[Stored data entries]

•••••

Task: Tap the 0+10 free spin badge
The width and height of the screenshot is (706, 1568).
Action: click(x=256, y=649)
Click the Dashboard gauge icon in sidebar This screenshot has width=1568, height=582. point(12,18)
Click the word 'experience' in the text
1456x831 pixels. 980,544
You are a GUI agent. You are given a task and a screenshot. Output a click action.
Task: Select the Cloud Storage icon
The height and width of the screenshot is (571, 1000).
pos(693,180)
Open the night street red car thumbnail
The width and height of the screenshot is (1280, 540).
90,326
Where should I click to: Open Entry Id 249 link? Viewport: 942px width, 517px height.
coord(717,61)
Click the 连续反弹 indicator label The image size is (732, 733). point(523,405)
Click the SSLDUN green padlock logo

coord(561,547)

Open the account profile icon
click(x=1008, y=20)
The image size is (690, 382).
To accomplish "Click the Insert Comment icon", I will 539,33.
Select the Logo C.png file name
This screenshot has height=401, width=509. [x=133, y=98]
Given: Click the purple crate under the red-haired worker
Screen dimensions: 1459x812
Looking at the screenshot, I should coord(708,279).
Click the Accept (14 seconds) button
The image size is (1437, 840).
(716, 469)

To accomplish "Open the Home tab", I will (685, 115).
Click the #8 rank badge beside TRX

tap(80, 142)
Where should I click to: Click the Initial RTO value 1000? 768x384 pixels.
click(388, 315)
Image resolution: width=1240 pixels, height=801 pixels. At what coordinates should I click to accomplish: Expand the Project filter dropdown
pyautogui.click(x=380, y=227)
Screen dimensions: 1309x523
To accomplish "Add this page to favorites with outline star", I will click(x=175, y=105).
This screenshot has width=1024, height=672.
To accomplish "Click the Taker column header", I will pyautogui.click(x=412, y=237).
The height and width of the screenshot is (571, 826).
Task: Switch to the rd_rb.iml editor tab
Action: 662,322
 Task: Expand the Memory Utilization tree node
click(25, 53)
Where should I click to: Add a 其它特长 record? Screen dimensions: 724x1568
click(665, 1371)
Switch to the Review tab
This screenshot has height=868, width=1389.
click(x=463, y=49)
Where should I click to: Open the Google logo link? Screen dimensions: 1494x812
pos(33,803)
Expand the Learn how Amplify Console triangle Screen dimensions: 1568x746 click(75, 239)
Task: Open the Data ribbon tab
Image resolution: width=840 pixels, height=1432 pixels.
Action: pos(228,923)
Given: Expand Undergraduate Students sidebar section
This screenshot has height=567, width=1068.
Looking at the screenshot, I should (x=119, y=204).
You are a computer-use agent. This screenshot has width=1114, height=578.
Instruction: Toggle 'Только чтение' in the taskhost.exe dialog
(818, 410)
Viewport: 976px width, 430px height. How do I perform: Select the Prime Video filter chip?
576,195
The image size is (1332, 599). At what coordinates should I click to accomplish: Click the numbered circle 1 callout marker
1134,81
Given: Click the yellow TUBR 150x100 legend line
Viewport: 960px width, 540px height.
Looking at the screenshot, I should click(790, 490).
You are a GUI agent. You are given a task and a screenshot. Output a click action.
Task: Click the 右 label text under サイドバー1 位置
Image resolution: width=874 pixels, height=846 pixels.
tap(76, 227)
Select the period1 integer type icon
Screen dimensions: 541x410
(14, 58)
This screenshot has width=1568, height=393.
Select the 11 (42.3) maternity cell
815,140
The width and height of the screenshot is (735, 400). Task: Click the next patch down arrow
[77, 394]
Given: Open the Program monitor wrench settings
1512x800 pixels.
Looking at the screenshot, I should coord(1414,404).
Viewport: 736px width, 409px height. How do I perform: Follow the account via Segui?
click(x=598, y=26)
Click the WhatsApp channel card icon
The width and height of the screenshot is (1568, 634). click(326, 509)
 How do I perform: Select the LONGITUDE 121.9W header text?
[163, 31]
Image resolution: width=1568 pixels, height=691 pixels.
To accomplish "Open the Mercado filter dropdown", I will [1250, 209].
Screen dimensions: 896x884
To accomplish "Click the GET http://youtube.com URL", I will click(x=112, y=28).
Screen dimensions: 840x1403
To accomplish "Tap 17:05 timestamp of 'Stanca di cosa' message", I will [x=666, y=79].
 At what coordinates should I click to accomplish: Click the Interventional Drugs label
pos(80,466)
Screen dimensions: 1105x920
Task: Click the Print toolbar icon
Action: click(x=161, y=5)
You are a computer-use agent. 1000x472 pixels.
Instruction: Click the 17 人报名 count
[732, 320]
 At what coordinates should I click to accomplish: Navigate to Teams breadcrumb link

•••••

• Work instruction:
Look through the entries above and copy each line that has "agent" in it.

• Exercise solution:
You are a GUI agent. You are given a task and a screenshot. Output a click action.
You are a computer-use agent. This screenshot has width=1114, height=578.
You are a GUI agent. You are given a task and a screenshot. Output a click action.
You are a computer-use agent. 1000x472 pixels.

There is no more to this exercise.